La sessualità nella malattia di Parkinson

La sessualità nella malattia di Parkinson

Se ne parla poco, se non pochissimo. Entra raramente nelle conversazioni tra curante e paziente. Al punto che la stessa letteratura scientifica sull’argomento è piuttosto scarsa.

Eppure, la sessualità nella malattia di Parkinson è un problema concreto. E non di poco conto per i malati di Parkinson e i loro partner. Parliamo dell’intimità di queste persone, della loro sessualità, del desiderio che la malattia può attenuare, forse, ma di sicuro non spegne.

Lo hanno affrontato nel novembre scorso, presso la sede della Fondazione Zoé a Vicenza, tre esperti di patologie neurologiche:

  • Luigi Bartolomei, responsabile dell’Unità operativa semplice di neurofisiologia medica e chirurgica dell’ospedale San Bortolo di Vicenza.
  • Giampietro Nordera, direttore del dipartimento di neuroscienze alla casa di cura Villa Margherita di Arcugnano.
  • Manuela Pilleri, responsabile della neurologia alla casa di cura Villa Margherita.

L’incontro è avvenuto in conclusione dell’edizione 2017 della rassegna “Vivere sani, Vivere bene”, dedicato alla “Mente in salute”.

La sessualità nella malattia di Parkinson

«Quello della sessualità nella malattia di Parkinson è un problema. La sessualità è una delle componenti della qualità della vita, intesa anche come la sfera più ampia dell’affettività. Non avere una buona vita sessuale o affettiva è un disagio per chiunque, compresi i malati di Parkinson» afferma il dottor Bartolomei.

Però si pensa che, essendo i malati di Parkinson di età spesso avanzata, non sia un aspetto così cruciale.

Ma bisogna considerare che ci sono due popolazioni di pazienti, quelli tra i 45 e i 60 anni, e quelli più anziani. Normalmente, con l’avanzare dell’età c’è una graduale attenuazione del desiderio sessuale, anche se non scompare del tutto. È la conseguenza di cambiamenti fisici, ormonali dovuti appunto all’età.

Ma la malattia in sé su cosa incide?

Dove si registra il declino maggiore intervengono altre patologie, come l’ipertensione. Si tratta in ogni caso di un aspetto, quello della sessualità nel Parkinson, che nella letteratura scientifica medica è stato trattato a partire dagli anni Duemila, non prima. Da quando si sono diffusi i vari farmaci contro l’impotenza c’è stato un fiorire di studi sulla sessualità in età avanzata.

Cosa si è scoperto?

Ci si è occupati soprattutto di coppie anziane, ed è emerso che ciò che conta di più è l’aspetto affettivo. L’intimità intesa come gesti di tenerezza, il farsi le coccole. Nell’età avanzata emerge cioè un peculiare linguaggio della sessualità, in cui l’interesse principale non è l’atto sessuale propriamente detto. Anche il malato di Parkinson è portato a compensare l’aspetto sessuale con l’affettività.

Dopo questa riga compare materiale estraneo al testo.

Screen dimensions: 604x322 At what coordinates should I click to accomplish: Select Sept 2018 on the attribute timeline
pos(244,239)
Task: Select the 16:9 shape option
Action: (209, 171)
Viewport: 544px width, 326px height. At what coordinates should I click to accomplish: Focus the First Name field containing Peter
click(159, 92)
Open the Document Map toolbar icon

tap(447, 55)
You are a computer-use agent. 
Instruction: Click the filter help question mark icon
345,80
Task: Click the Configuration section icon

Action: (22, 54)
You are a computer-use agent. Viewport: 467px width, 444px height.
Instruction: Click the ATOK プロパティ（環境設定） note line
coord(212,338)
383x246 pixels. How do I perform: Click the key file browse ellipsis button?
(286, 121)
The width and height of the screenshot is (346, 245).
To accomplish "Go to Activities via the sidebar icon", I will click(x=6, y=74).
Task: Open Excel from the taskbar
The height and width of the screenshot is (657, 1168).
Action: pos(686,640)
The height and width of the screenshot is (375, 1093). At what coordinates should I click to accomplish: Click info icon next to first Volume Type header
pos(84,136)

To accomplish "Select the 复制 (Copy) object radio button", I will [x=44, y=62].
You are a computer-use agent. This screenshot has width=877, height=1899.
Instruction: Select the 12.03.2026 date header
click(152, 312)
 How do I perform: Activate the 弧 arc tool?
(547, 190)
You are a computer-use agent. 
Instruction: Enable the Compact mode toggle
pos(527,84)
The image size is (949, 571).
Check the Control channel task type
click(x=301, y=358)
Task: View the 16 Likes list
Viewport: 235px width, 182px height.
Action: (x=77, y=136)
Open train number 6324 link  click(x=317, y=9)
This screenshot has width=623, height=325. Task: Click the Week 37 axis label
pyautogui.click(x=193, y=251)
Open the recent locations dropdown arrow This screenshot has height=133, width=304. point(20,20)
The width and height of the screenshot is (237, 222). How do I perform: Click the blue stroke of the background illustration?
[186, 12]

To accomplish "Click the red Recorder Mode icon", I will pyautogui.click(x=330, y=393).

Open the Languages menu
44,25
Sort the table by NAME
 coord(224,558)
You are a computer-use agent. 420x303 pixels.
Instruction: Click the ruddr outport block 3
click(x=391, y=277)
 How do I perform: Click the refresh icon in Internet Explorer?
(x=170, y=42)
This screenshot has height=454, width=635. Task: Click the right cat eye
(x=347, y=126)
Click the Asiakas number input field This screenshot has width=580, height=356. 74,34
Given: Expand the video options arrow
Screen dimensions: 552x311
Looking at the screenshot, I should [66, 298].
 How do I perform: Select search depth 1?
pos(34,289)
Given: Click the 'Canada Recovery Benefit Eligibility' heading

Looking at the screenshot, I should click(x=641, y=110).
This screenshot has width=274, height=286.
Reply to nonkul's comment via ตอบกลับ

I medici affrontano questi argomenti con i pazienti?

«Raramente. Devo dire che da parte di noi medici c’è un certo atteggiamento di superficialità su questo problema. Siamo portati a parlarne di più con i pazienti giovani, rispetto a quelli più anziani, e più con gli uomini che con le donne. I pazienti stessi non ne parlano volentieri. Ciò non toglie che sia un tema da approfondire» ammette il dottor Bartolomei.

Tale ritrosia dipende dalla situazione socio-culturale dell’Italia?

«No. Anche i colleghi olandesi del dottor Bloem, che è stato ospite della Fondazione Zoé, non parlano di questi temi per la maggior parte. Non è una peculiarità italiana» specifica Bartolomei.

I partner dei malati di Parkinson affrontano il problema?

Può presentarsi una situazione particolare, cioè che la terapia farmacologica accentui comportamenti compulsivi. Ad esempio il gioco d’azzardo, lo shopping eccessivo o una richiesta continua di rapporti sessuali. Con l’aggravante che se il paziente avverte il desiderio, ma non può soddisfarlo a causa dell’impotenza, può andare in depressione e avere scarsa stima di sé.

Cosa si può fare?

«Per affrontare il tema della la sessualità nella malattia di Parkinson, sarebbe di aiuto introdurre la figura del sessuologo nel team. Come nel nostro ambulatorio integrato, che segue il malato di Parkinson. Che ha i suoi diritti, come tutti» conclude il dottor Bartolomei.